## What you have to do
Exactly reproduce the lines from the one holding "Click the GitLab fox logo" through the final line of the listing below, with both ends included and nothing else.

## Provided data
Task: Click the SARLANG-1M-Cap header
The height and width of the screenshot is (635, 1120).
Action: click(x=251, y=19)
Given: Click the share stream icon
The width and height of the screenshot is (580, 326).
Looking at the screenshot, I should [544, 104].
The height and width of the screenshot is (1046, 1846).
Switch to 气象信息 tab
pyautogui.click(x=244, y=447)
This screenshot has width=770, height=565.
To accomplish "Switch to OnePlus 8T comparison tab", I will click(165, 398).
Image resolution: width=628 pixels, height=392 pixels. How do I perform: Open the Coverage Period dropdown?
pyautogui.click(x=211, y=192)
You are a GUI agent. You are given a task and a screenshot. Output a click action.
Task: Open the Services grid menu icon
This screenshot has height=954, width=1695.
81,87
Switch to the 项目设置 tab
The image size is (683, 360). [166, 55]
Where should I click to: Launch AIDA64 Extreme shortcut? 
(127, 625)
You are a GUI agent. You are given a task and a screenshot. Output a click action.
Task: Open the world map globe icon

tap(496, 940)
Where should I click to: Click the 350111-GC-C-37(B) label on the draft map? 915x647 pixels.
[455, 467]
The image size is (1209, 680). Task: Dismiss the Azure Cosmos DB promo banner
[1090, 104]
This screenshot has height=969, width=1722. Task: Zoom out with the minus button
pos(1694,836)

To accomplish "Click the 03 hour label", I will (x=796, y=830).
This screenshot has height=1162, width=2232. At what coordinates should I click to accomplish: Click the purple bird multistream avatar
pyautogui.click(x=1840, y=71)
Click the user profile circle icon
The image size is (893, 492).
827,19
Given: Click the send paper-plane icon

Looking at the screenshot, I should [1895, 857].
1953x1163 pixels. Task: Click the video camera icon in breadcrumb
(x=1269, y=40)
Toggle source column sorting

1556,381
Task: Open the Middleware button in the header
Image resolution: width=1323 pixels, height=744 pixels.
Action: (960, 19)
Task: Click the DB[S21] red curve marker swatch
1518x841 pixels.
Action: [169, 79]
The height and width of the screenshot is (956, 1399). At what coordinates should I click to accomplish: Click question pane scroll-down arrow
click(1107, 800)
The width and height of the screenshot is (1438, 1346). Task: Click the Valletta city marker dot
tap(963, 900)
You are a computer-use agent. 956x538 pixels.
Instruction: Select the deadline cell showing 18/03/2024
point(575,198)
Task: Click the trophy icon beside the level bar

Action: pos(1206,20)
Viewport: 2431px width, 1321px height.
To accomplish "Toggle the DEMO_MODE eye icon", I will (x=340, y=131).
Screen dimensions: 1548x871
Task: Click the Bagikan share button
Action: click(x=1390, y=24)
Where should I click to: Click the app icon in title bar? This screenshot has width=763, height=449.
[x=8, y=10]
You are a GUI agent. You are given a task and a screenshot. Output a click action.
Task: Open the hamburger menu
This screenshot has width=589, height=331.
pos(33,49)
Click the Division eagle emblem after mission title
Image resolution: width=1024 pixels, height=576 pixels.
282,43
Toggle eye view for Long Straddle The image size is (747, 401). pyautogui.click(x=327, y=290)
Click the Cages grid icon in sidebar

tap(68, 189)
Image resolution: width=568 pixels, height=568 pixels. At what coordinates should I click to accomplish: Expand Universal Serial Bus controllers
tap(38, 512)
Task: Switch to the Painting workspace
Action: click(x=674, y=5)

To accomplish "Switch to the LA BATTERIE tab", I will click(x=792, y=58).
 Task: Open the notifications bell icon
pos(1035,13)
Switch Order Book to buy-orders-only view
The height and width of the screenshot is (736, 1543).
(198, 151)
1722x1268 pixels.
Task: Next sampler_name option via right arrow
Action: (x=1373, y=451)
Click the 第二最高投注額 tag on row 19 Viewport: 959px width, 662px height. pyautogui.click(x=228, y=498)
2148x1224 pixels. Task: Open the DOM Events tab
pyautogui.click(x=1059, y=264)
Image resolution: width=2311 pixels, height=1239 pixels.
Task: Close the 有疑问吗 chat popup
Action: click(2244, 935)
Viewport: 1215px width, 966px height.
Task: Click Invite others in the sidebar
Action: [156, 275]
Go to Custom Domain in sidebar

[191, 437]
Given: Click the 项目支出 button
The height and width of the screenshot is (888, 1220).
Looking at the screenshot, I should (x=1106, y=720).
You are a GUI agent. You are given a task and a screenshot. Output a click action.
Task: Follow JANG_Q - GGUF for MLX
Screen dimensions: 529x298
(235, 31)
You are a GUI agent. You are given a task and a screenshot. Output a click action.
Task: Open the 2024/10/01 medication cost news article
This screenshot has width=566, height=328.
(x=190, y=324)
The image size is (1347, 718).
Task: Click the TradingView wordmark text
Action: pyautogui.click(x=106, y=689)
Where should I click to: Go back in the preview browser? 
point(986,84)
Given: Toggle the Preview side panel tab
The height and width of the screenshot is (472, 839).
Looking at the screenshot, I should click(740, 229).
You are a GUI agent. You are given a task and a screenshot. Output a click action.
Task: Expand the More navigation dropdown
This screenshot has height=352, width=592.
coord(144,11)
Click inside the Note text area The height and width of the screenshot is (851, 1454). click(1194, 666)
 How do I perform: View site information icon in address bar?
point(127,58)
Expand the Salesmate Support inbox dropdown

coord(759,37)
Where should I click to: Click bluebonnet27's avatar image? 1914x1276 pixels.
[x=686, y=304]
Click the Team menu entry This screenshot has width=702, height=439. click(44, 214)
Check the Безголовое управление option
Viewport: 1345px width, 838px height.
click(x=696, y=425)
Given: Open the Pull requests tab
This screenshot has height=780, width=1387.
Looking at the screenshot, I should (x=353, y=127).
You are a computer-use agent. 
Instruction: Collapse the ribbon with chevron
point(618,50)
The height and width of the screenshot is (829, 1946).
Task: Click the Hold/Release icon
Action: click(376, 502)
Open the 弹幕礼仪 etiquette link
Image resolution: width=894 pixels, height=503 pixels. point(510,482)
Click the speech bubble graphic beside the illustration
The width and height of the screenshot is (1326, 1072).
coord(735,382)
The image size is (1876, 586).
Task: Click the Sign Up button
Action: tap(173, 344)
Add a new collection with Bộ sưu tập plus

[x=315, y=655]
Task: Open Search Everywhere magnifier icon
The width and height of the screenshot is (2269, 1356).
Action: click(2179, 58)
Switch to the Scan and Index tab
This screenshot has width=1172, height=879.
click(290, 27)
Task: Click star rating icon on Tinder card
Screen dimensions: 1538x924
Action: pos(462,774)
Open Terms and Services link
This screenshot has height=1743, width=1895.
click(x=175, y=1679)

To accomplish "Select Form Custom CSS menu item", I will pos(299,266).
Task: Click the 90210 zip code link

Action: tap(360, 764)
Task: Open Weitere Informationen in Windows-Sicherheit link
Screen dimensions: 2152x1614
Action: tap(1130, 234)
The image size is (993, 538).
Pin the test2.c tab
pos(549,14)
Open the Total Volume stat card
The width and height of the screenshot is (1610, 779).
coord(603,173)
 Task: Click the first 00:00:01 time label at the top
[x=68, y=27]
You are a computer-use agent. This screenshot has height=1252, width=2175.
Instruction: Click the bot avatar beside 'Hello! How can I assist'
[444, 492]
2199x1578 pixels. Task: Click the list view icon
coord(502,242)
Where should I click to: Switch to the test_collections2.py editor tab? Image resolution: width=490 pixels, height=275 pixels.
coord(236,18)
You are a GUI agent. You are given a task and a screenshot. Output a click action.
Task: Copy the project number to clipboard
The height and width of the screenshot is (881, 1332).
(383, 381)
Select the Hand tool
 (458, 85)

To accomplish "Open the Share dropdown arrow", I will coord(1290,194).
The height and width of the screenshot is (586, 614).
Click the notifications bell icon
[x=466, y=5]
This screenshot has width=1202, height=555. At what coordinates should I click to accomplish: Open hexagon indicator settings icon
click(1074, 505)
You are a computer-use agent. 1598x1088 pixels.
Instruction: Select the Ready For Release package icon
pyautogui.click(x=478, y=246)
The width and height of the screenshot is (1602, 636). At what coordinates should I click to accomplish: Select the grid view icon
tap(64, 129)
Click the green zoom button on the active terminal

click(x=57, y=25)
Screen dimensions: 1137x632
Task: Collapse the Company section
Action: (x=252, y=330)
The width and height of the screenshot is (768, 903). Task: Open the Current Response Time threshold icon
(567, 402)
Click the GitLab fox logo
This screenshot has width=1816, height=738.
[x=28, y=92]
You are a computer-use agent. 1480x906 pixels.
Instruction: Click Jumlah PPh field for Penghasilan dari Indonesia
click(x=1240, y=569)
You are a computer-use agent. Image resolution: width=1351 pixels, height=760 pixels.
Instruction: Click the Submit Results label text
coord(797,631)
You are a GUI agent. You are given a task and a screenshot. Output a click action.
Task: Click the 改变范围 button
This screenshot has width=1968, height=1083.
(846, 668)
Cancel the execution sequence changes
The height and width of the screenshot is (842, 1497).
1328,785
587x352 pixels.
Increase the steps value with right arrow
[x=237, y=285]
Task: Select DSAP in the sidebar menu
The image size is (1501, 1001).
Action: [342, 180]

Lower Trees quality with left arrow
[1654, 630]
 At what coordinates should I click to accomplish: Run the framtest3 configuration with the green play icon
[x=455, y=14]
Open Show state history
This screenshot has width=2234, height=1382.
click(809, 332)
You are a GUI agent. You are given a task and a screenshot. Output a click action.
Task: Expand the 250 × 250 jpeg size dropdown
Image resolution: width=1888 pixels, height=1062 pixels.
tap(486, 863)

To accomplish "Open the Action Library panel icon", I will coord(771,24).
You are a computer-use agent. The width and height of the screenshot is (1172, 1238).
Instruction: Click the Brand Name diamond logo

## Response to the exercise
Click the GitLab fox logo
This screenshot has width=1816, height=738.
[x=28, y=92]
You are a computer-use agent. 1480x906 pixels.
Instruction: Click Jumlah PPh field for Penghasilan dari Indonesia
click(x=1240, y=569)
You are a computer-use agent. Image resolution: width=1351 pixels, height=760 pixels.
Instruction: Click the Submit Results label text
coord(797,631)
You are a GUI agent. You are given a task and a screenshot. Output a click action.
Task: Click the 改变范围 button
This screenshot has width=1968, height=1083.
(846, 668)
Cancel the execution sequence changes
The height and width of the screenshot is (842, 1497).
1328,785
587x352 pixels.
Increase the steps value with right arrow
[x=237, y=285]
Task: Select DSAP in the sidebar menu
The image size is (1501, 1001).
Action: [342, 180]

Lower Trees quality with left arrow
[1654, 630]
 At what coordinates should I click to accomplish: Run the framtest3 configuration with the green play icon
[x=455, y=14]
Open Show state history
This screenshot has width=2234, height=1382.
click(809, 332)
You are a GUI agent. You are given a task and a screenshot. Output a click action.
Task: Expand the 250 × 250 jpeg size dropdown
Image resolution: width=1888 pixels, height=1062 pixels.
tap(486, 863)

To accomplish "Open the Action Library panel icon", I will coord(771,24).
You are a computer-use agent. The width and height of the screenshot is (1172, 1238).
Instruction: Click the Brand Name diamond logo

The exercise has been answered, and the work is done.